=== Consigne donnée A ===
Transcrivez à l'identique, dans l'extrait du texte, le passage allant de « En ce premier » à « tend les bras. ».
======== Extrait du texte
Il y a un siècle très exactement, le dimanche 26 novembre 1922, avait lieu la découverte du tombeau de Touthânkamon. Le fameux égyptologue Howard Carter, entouré des ouvriers et de son mécène, Lord Carnarvon, sont devant la porte de la chambre funéraire, scellée depuis plus de trente-deux siècles. Solennellement, Carter perce un trou dans la porte, et jette le premier un œil sur la salle qui s’étend de l’autre côté. D’abord, il ne voit rien ; puis, s’habituant à la pénombre, il distingue petit à petit un fabuleux amoncellement de meubles et d’objets, tous plus précieux les uns que les autres. Derrière lui, fébrile, Lord Carnarvon lui demande : « Voyez-vous quelque chose ? » Et Carter répond : « Oui, des merveilles ! »
En ce premier dimanche de l’avent, cet anniversaire tombe à pic : la métaphore est belle, qui nous dépeint l’avent comme une grande et excitante chasse au trésor, à travers la pénombre des couloirs d’un vaste mastaba. Ce tombeau n’est pas notre tombeau, c’est un coffre-fort plein à craquer des merveilles de Noël ! Rien que cela devrait nous donner envie de nous lancer dans l’aventure qui nous tend les bras.
================
======== Enregistrements fournis
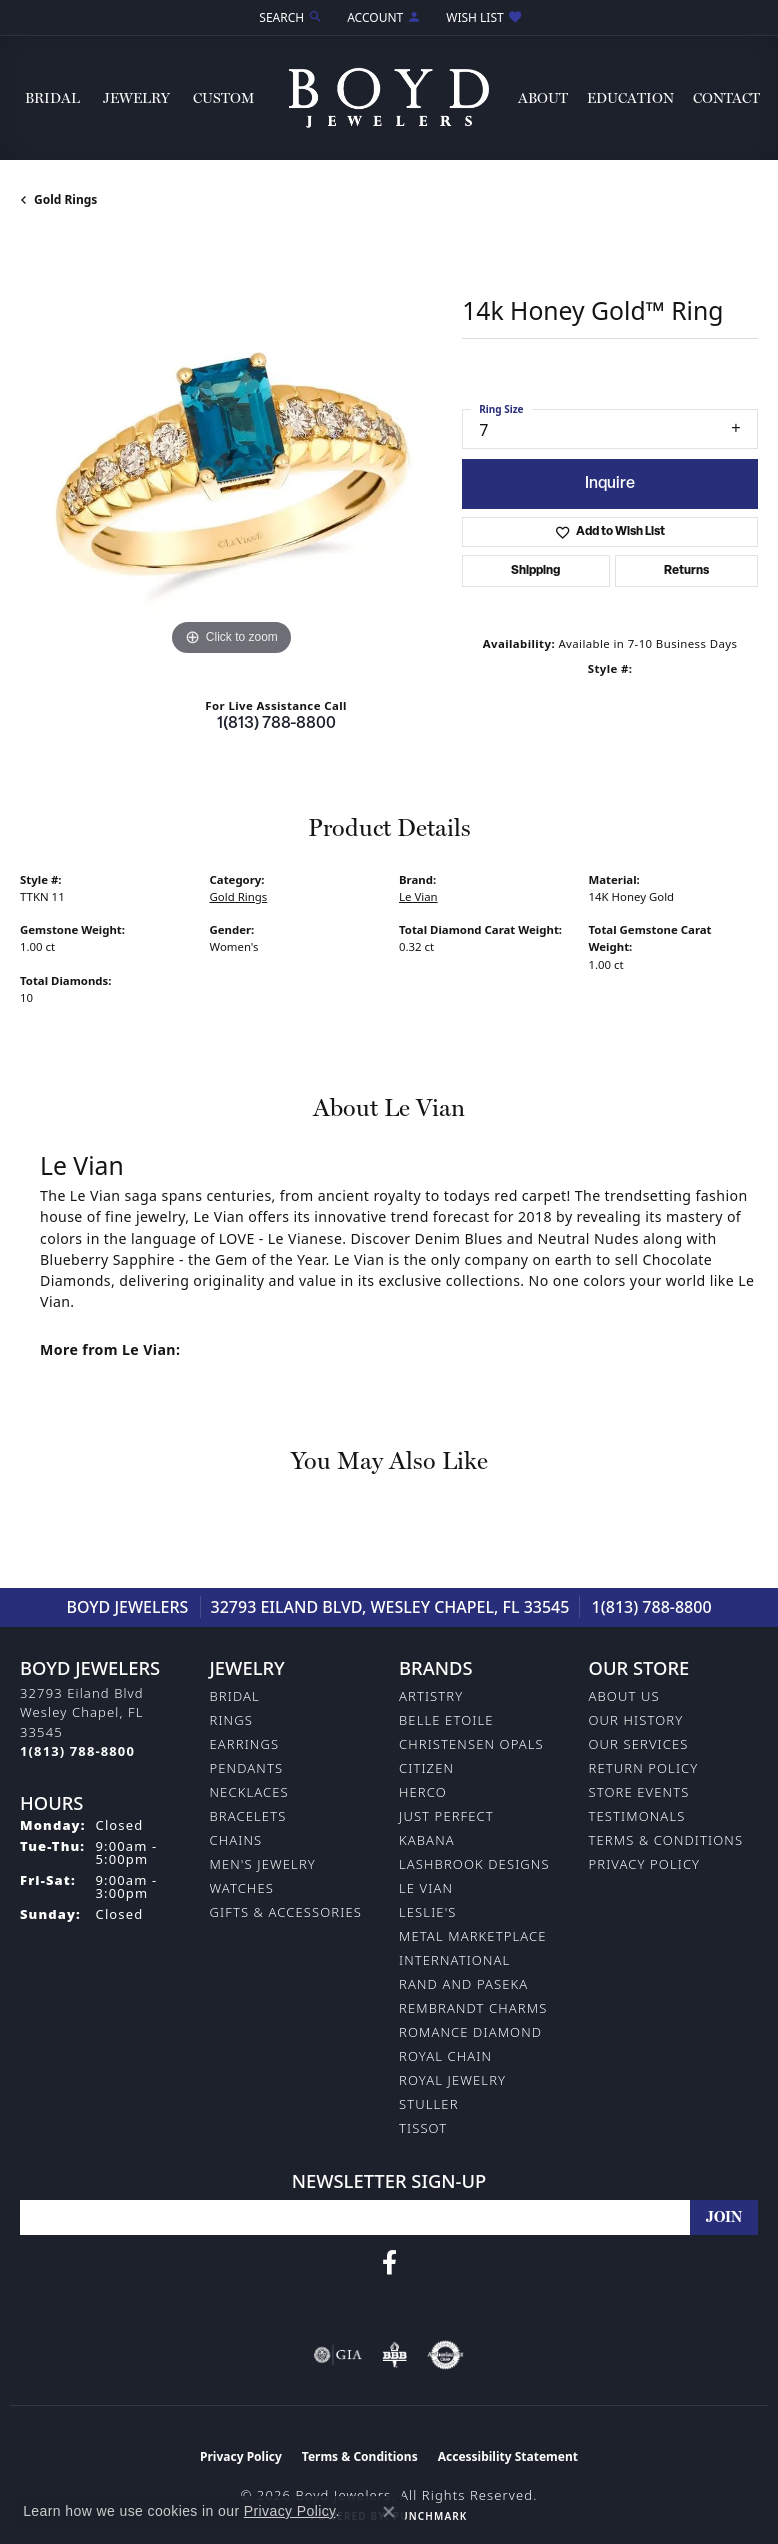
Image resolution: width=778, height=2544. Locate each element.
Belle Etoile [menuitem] (446, 1720)
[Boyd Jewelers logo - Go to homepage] (389, 98)
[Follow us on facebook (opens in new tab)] (389, 2263)
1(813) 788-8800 (276, 724)
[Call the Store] (77, 1751)
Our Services (639, 1744)
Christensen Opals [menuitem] (471, 1744)
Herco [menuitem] (423, 1792)
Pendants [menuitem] (247, 1768)
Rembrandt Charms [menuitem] (473, 2008)
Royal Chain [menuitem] (445, 2056)
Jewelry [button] (136, 98)
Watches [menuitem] (242, 1888)
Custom (223, 98)
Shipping (535, 571)
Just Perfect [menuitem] (446, 1816)
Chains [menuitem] (236, 1840)
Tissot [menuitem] (423, 2128)
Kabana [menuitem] (427, 1840)
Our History (636, 1720)
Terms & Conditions (666, 1840)
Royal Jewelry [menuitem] (452, 2080)
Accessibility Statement (508, 2456)
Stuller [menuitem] (429, 2104)
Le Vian (418, 896)
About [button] (543, 98)
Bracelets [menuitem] (248, 1816)
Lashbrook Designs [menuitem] (474, 1864)
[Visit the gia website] (338, 2355)
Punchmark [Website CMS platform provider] (430, 2516)
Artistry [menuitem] (431, 1696)
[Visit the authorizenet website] (445, 2355)
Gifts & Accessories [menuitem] (286, 1912)
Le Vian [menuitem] (426, 1888)
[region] (231, 450)
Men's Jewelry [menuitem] (263, 1864)
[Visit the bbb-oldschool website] (394, 2355)
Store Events (639, 1792)
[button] (289, 17)
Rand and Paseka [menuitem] (463, 1984)
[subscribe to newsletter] (724, 2217)
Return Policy (644, 1768)
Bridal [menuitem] (235, 1696)
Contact (726, 98)
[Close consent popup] (389, 2512)
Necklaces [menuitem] (249, 1792)
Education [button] (630, 98)
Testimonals (637, 1816)
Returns (686, 571)
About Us (624, 1696)
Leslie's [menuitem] (428, 1912)
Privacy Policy (645, 1864)
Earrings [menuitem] (245, 1744)
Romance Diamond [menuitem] (470, 2032)
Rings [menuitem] (231, 1720)
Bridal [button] (52, 98)
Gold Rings (65, 199)
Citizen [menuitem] (426, 1768)
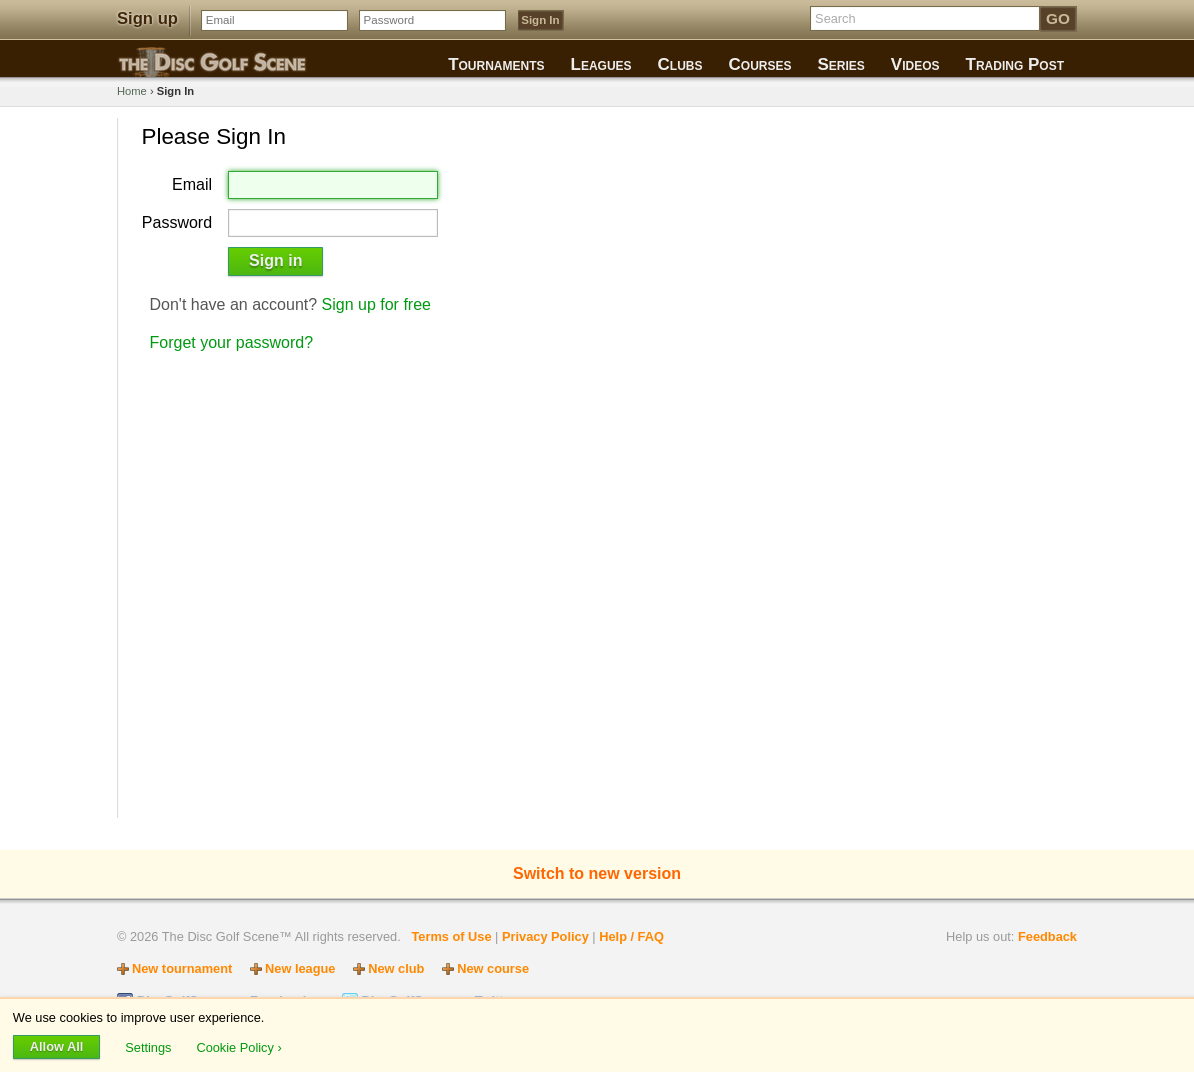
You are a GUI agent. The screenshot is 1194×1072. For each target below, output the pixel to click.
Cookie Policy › (238, 1046)
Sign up (147, 18)
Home (132, 91)
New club (396, 968)
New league (300, 968)
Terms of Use (451, 936)
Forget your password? (232, 342)
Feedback (1047, 936)
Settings (150, 1046)
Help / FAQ (631, 936)
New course (493, 968)
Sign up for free (376, 304)
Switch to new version (597, 873)
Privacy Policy (545, 936)
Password (177, 223)
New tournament (182, 968)
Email (192, 185)
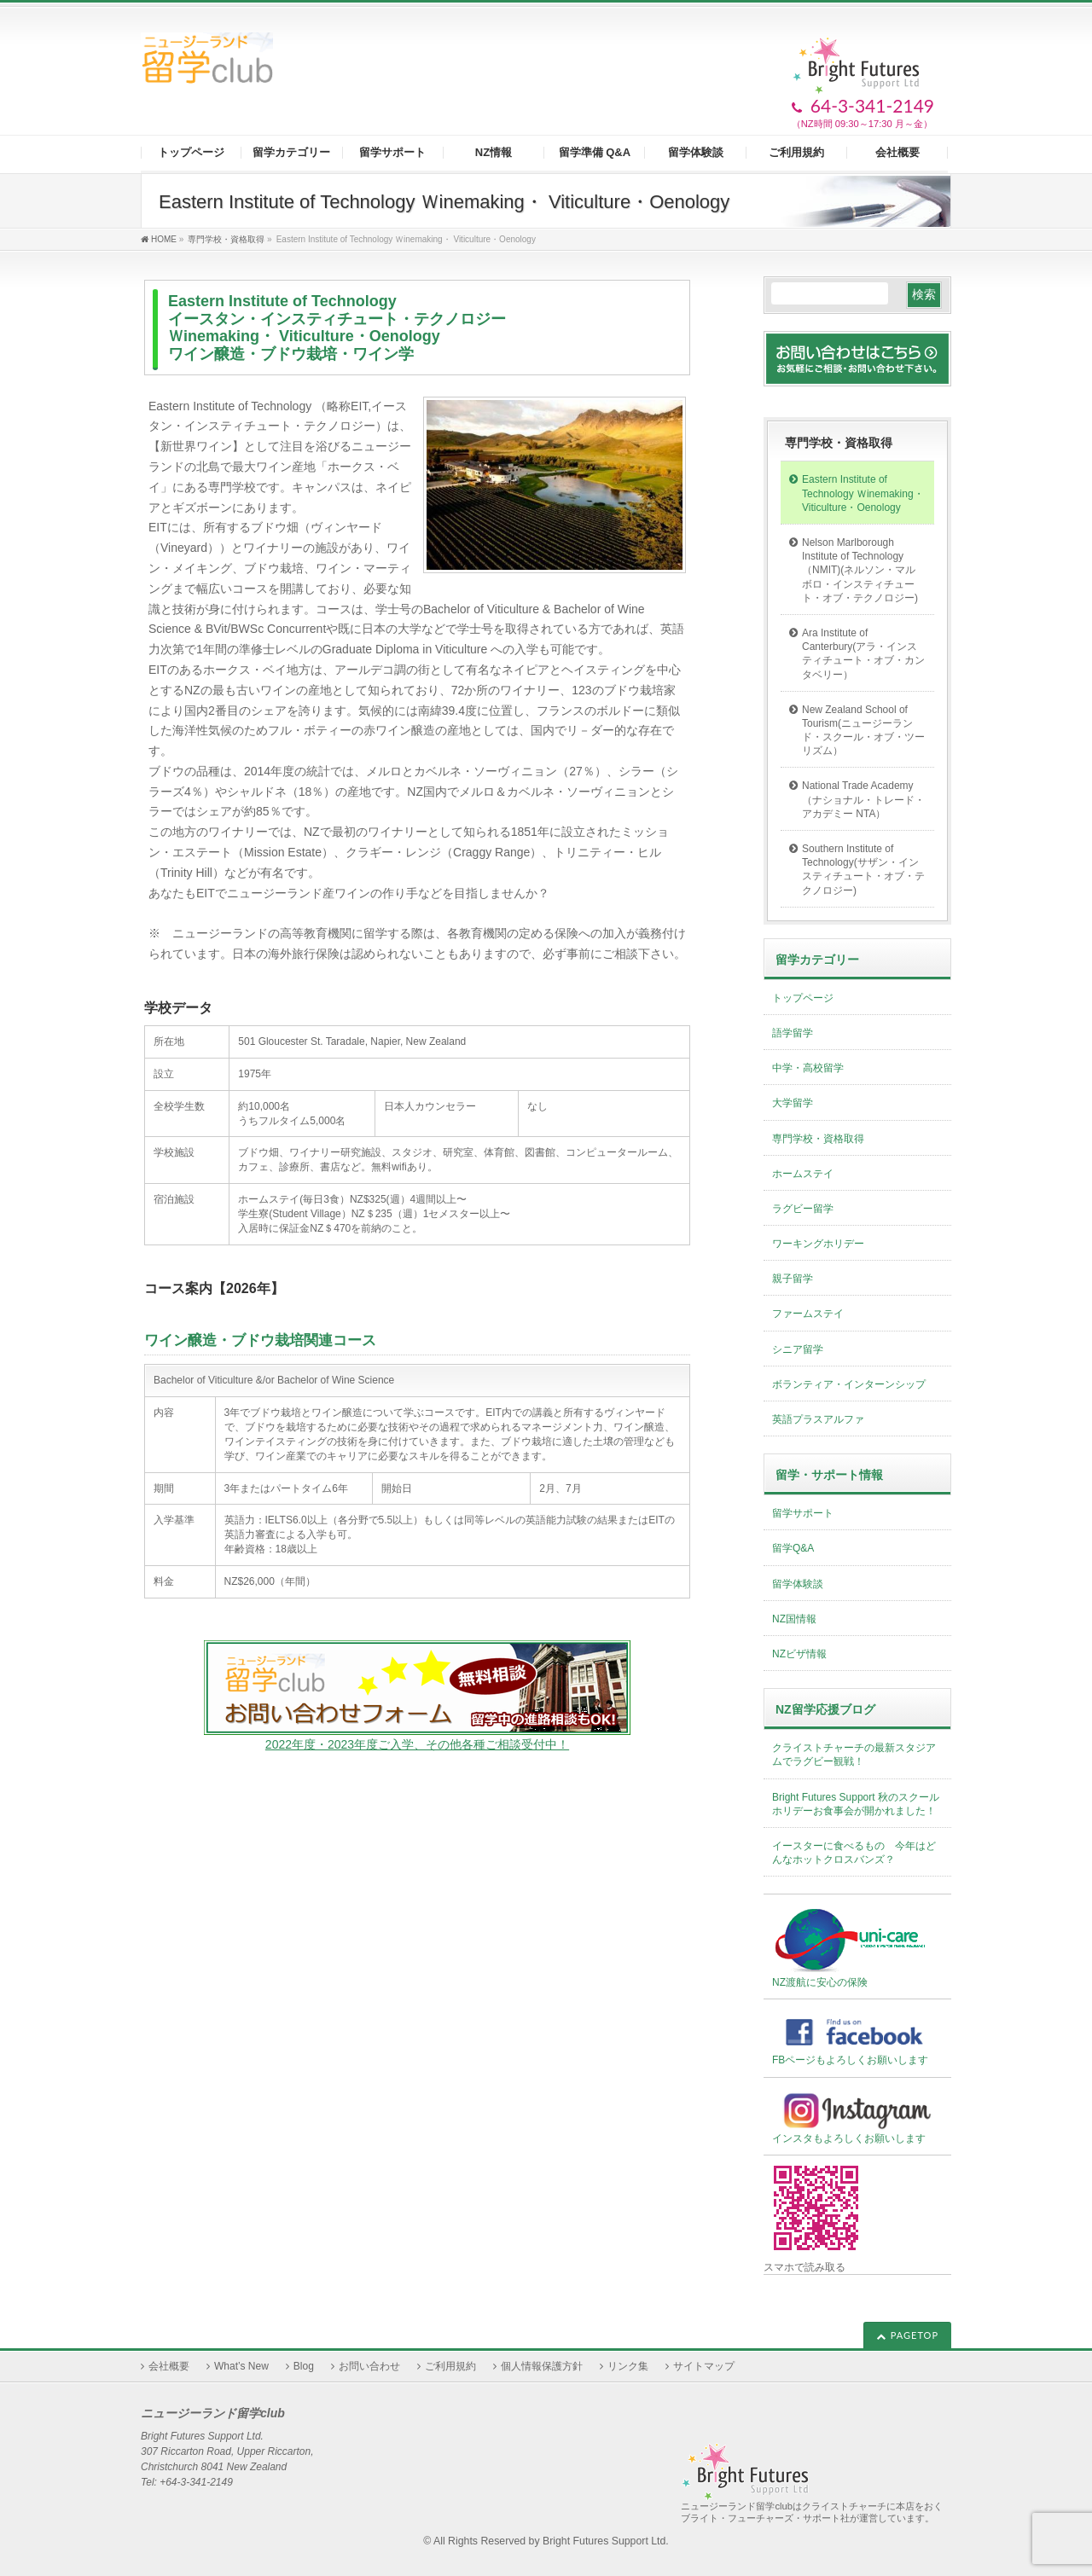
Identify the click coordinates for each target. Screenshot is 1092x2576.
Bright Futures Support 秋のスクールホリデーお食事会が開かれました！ (855, 1804)
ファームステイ (808, 1314)
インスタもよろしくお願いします (857, 2116)
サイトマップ (704, 2366)
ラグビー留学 (803, 1209)
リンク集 (627, 2366)
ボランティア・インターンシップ (849, 1384)
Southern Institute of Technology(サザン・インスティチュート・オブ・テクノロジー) (863, 869)
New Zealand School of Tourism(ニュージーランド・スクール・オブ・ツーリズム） (863, 730)
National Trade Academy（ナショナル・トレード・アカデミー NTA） (863, 799)
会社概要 (168, 2366)
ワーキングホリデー (818, 1244)
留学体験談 (797, 1584)
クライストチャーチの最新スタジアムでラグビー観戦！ (854, 1754)
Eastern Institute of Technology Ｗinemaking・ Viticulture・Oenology (863, 493)
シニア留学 (797, 1349)
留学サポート (803, 1513)
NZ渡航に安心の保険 (850, 1947)
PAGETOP (914, 2335)
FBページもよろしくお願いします (857, 2038)
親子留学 (792, 1279)
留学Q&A (793, 1548)
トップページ (803, 998)
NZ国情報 (794, 1619)
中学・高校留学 (808, 1068)
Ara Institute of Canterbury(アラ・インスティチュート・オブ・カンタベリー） (863, 654)
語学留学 (792, 1033)
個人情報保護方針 (542, 2366)
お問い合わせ (369, 2366)
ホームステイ (803, 1174)
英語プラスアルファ (818, 1419)
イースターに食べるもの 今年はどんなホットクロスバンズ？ (854, 1852)
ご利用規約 (450, 2366)
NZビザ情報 (799, 1654)
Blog (303, 2366)
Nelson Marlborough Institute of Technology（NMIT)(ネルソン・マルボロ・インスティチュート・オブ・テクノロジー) (860, 570)
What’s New (241, 2366)
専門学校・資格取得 (838, 443)
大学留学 (792, 1103)
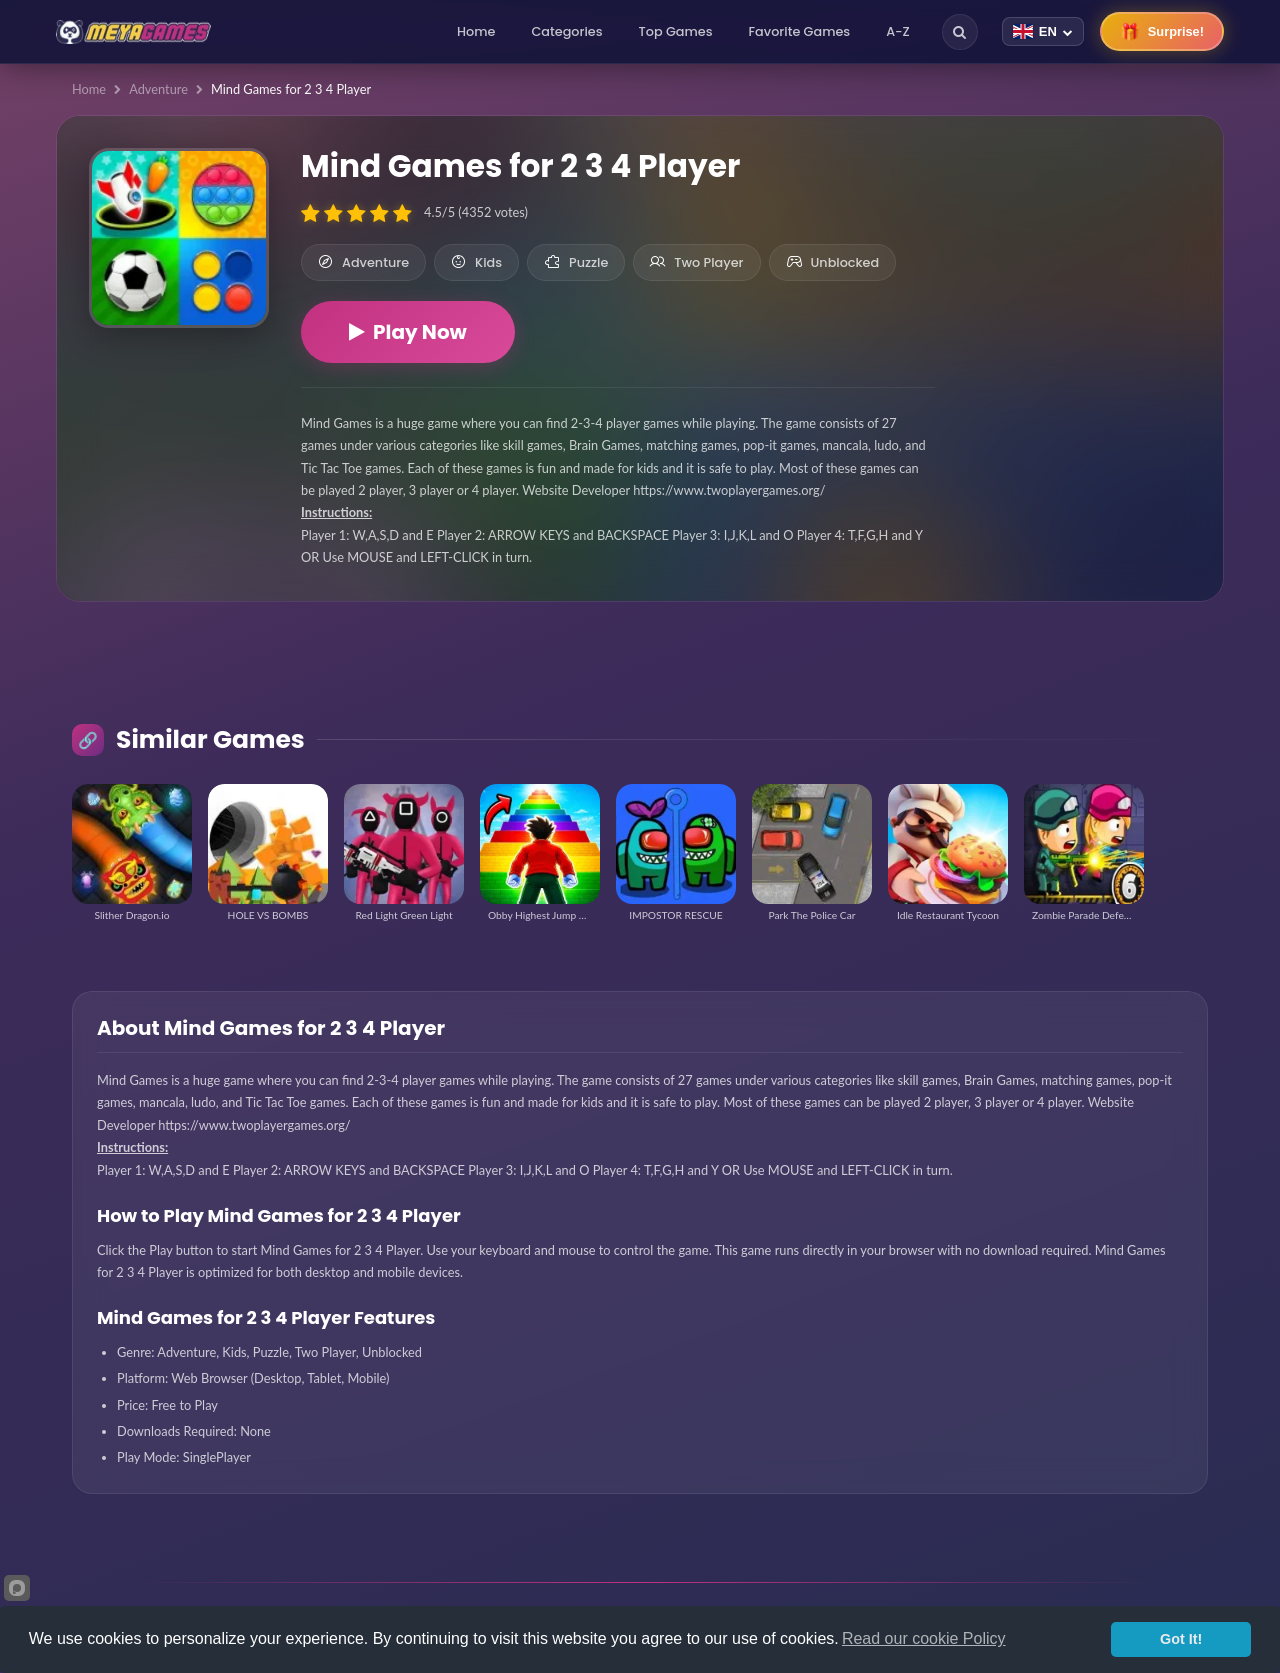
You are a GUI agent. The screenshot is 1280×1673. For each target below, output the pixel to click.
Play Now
================
=== Consigne donnée B ===
Sélectionnez chaque ligne des enregistrements qui contient la chaîne « click ». La casse doit être respectée.

=== Réponse complète A ===
En ce premier dimanche de l’avent, cet anniversaire tombe à pic : la métaphore est belle, qui nous dépeint l’avent comme une grande et excitante chasse au trésor, à travers la pénombre des couloirs d’un vaste mastaba. Ce tombeau n’est pas notre tombeau, c’est un coffre-fort plein à craquer des merveilles de Noël ! Rien que cela devrait nous donner envie de nous lancer dans l’aventure qui nous tend les bras.

=== Réponse complète B ===
You are a GUI agent. The screenshot is 1194×1072. For each target below, output the pixel to click.
Identify the click coordinates for each target. Screenshot is 1092x2576.
You are a GUI agent. The screenshot is 1280×1673. For each target below, output the pixel to click.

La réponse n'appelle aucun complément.